▶ _Directions for this task_:
Of the entries below, restate word for word only the section that runs from the line with "WikWik.org (71, 2398)" to the line with "doTerra Essential Oil (569, 1863)", counting both ends.

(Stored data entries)

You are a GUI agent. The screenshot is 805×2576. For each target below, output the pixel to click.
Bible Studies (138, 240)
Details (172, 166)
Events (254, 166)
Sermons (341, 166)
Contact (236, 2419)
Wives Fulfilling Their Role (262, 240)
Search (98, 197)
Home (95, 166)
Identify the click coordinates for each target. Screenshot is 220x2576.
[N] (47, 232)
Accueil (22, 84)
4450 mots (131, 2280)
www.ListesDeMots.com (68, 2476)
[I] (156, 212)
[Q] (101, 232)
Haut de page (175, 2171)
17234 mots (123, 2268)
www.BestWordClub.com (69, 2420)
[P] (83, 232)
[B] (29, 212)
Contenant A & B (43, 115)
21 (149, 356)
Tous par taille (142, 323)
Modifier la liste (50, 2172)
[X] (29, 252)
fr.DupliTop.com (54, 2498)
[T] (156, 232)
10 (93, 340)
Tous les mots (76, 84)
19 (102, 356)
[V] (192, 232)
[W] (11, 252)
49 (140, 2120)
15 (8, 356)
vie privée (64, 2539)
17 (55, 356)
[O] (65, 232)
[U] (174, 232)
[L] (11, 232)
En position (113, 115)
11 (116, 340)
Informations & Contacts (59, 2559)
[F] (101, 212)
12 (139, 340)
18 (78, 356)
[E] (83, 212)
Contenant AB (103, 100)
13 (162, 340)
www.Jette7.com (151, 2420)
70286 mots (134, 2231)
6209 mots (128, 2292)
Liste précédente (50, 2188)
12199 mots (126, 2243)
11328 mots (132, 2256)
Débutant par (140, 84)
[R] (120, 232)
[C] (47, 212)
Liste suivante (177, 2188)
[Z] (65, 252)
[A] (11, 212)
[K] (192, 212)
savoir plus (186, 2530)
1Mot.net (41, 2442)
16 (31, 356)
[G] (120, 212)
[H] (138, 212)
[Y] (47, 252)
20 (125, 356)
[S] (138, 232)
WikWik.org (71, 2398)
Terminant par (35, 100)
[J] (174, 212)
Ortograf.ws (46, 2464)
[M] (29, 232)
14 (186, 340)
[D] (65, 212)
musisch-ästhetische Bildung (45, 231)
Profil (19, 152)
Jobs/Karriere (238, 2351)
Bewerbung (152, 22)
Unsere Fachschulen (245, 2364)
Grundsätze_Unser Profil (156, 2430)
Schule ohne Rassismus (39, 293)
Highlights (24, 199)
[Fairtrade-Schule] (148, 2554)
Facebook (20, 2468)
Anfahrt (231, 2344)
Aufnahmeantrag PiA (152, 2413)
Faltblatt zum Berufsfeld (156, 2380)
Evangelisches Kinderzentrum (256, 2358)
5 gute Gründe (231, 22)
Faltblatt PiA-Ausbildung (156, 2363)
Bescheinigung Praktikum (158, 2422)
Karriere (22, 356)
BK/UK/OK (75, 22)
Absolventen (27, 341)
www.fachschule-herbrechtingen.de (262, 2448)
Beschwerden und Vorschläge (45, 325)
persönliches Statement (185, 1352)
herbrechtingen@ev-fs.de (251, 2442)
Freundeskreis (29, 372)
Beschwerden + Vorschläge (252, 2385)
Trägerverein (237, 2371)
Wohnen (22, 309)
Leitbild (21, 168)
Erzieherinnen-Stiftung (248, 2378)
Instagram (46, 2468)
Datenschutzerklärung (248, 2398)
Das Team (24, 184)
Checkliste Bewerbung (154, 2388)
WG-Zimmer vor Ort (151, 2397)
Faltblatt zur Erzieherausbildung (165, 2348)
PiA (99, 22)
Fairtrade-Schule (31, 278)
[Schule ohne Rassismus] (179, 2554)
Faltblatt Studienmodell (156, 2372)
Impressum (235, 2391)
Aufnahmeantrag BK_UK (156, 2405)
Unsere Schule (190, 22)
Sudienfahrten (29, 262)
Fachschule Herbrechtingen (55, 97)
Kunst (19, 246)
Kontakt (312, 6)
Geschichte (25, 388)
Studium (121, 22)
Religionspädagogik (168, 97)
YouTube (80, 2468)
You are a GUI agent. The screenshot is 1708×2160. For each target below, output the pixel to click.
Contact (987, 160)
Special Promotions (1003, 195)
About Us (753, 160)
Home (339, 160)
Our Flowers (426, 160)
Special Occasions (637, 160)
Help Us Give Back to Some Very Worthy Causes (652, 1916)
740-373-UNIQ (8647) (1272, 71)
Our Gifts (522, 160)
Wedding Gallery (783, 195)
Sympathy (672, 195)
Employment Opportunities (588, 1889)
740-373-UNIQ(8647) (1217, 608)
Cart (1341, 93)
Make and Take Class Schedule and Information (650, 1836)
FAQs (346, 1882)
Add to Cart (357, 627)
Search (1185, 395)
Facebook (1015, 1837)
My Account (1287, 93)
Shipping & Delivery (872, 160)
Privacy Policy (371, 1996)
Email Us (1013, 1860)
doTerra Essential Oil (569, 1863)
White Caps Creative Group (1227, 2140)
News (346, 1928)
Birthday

▶ _Answer space_:
WikWik.org (71, 2398)
Terminant par (35, 100)
[J] (174, 212)
Ortograf.ws (46, 2464)
[M] (29, 232)
14 (186, 340)
[D] (65, 212)
musisch-ästhetische Bildung (45, 231)
Profil (19, 152)
Jobs/Karriere (238, 2351)
Bewerbung (152, 22)
Unsere Fachschulen (245, 2364)
Grundsätze_Unser Profil (156, 2430)
Schule ohne Rassismus (39, 293)
Highlights (24, 199)
[Fairtrade-Schule] (148, 2554)
Facebook (20, 2468)
Anfahrt (231, 2344)
Aufnahmeantrag PiA (152, 2413)
Faltblatt zum Berufsfeld (156, 2380)
Evangelisches Kinderzentrum (256, 2358)
5 gute Gründe (231, 22)
Faltblatt PiA-Ausbildung (156, 2363)
Bescheinigung Praktikum (158, 2422)
Karriere (22, 356)
BK/UK/OK (75, 22)
Absolventen (27, 341)
www.fachschule-herbrechtingen.de (262, 2448)
Beschwerden und Vorschläge (45, 325)
persönliches Statement (185, 1352)
herbrechtingen@ev-fs.de (251, 2442)
Freundeskreis (29, 372)
Beschwerden + Vorschläge (252, 2385)
Trägerverein (237, 2371)
Wohnen (22, 309)
Leitbild (21, 168)
Erzieherinnen-Stiftung (248, 2378)
Instagram (46, 2468)
Datenschutzerklärung (248, 2398)
Das Team (24, 184)
Checkliste Bewerbung (154, 2388)
WG-Zimmer vor Ort (151, 2397)
Faltblatt zur Erzieherausbildung (165, 2348)
PiA (99, 22)
Fairtrade-Schule (31, 278)
[Schule ohne Rassismus] (179, 2554)
Faltblatt Studienmodell (156, 2372)
Impressum (235, 2391)
Aufnahmeantrag BK_UK (156, 2405)
Unsere Schule (190, 22)
Sudienfahrten (29, 262)
Fachschule Herbrechtingen (55, 97)
Kunst (19, 246)
Kontakt (312, 6)
Geschichte (25, 388)
Studium (121, 22)
Religionspädagogik (168, 97)
YouTube (80, 2468)
You are a GUI agent. The screenshot is 1708×2160. For each target below, output the pixel to click.
Contact (987, 160)
Special Promotions (1003, 195)
About Us (753, 160)
Home (339, 160)
Our Flowers (426, 160)
Special Occasions (637, 160)
Help Us Give Back to Some Very Worthy Causes (652, 1916)
740-373-UNIQ (8647) (1272, 71)
Our Gifts (522, 160)
Wedding Gallery (783, 195)
Sympathy (672, 195)
Employment Opportunities (588, 1889)
740-373-UNIQ(8647) (1217, 608)
Cart (1341, 93)
Make and Take Class Schedule and Information (650, 1836)
FAQs (346, 1882)
Add to Cart (357, 627)
Search (1185, 395)
Facebook (1015, 1837)
My Account (1287, 93)
Shipping & Delivery (872, 160)
Privacy Policy (371, 1996)
Email Us (1013, 1860)
doTerra Essential Oil (569, 1863)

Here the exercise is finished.